◆ **WHAT TO DO**: Transcribe exactly, and only, the lines running from the one with "Instruction: Click the" to the end of the entries below, both included, without any pictures.

(Source records)
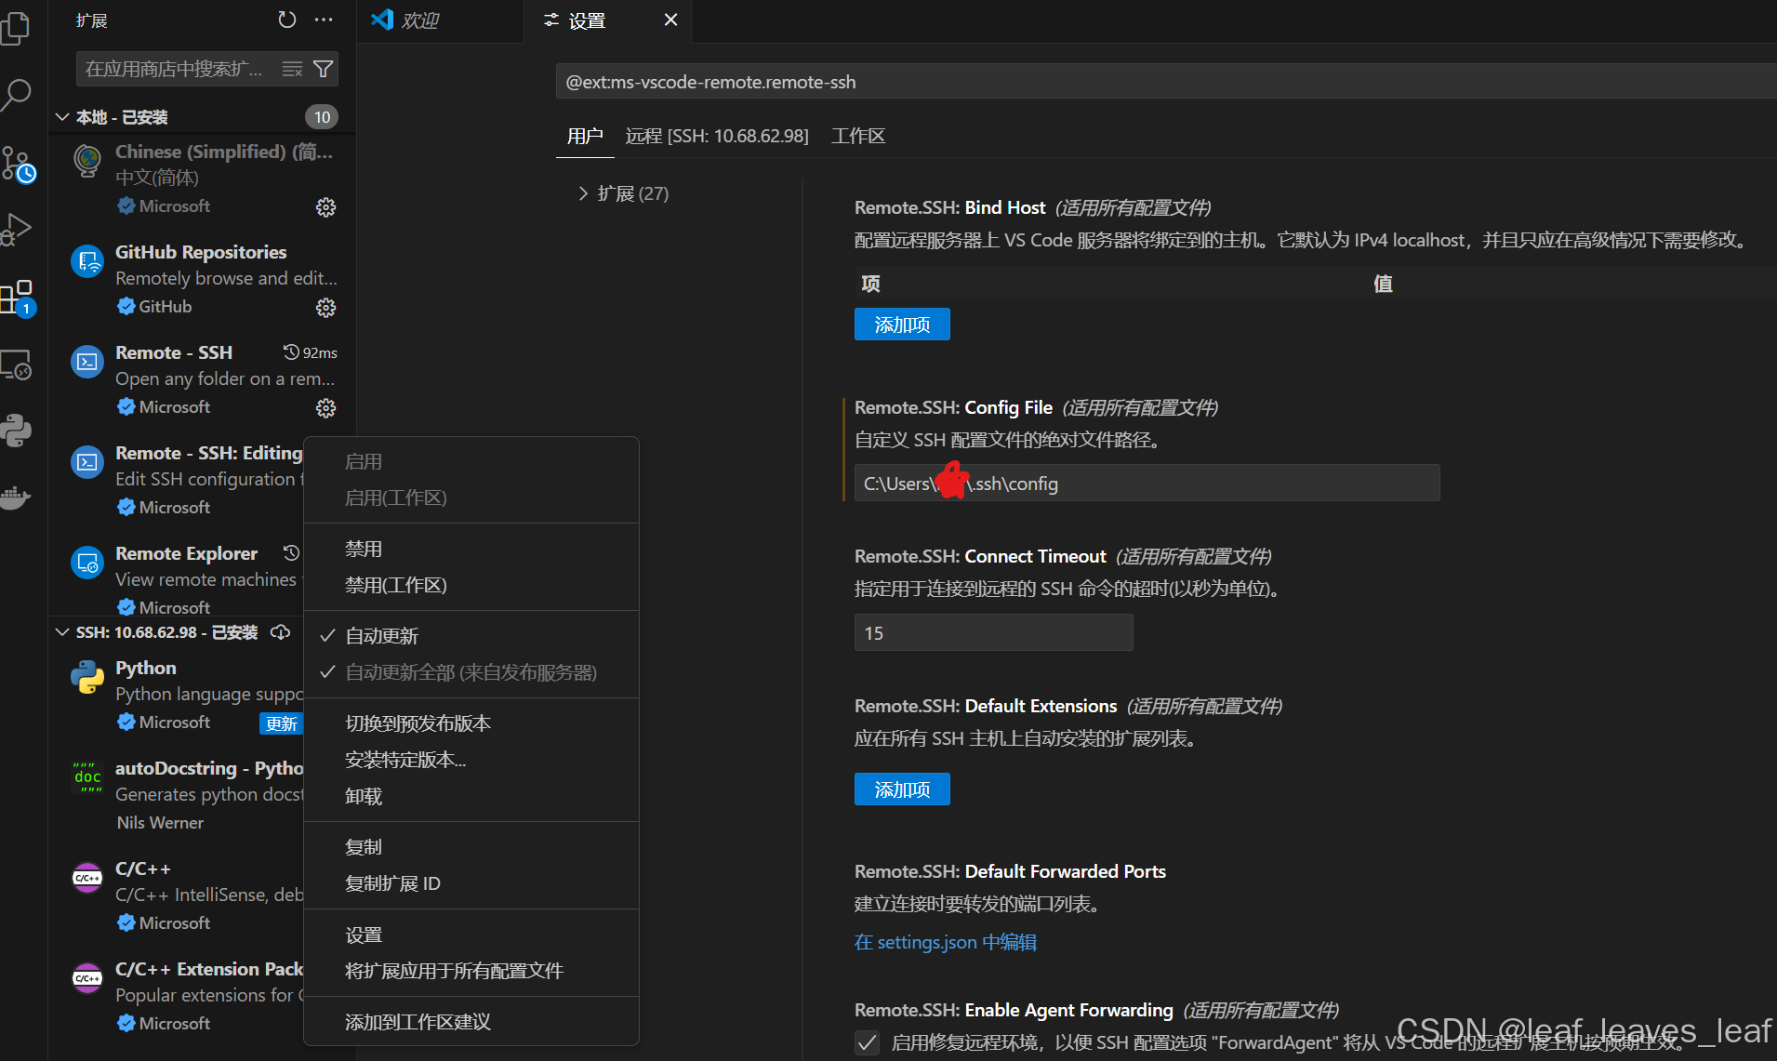
Task: Open the 在 settings.json 中编辑 link
Action: (x=945, y=942)
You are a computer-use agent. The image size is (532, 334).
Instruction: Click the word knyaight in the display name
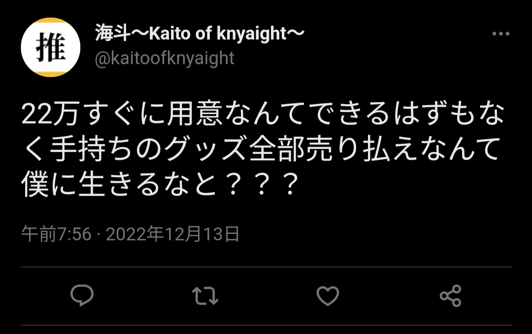251,34
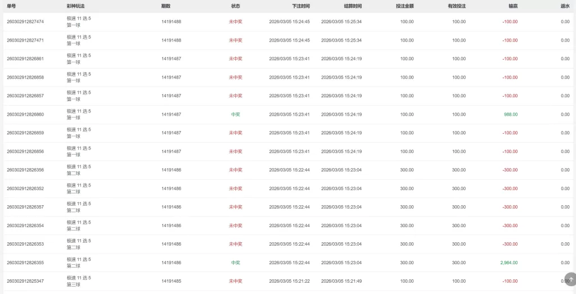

◆ **RESPONSE**:
Instruction: Click the word knyaight in the display name
251,34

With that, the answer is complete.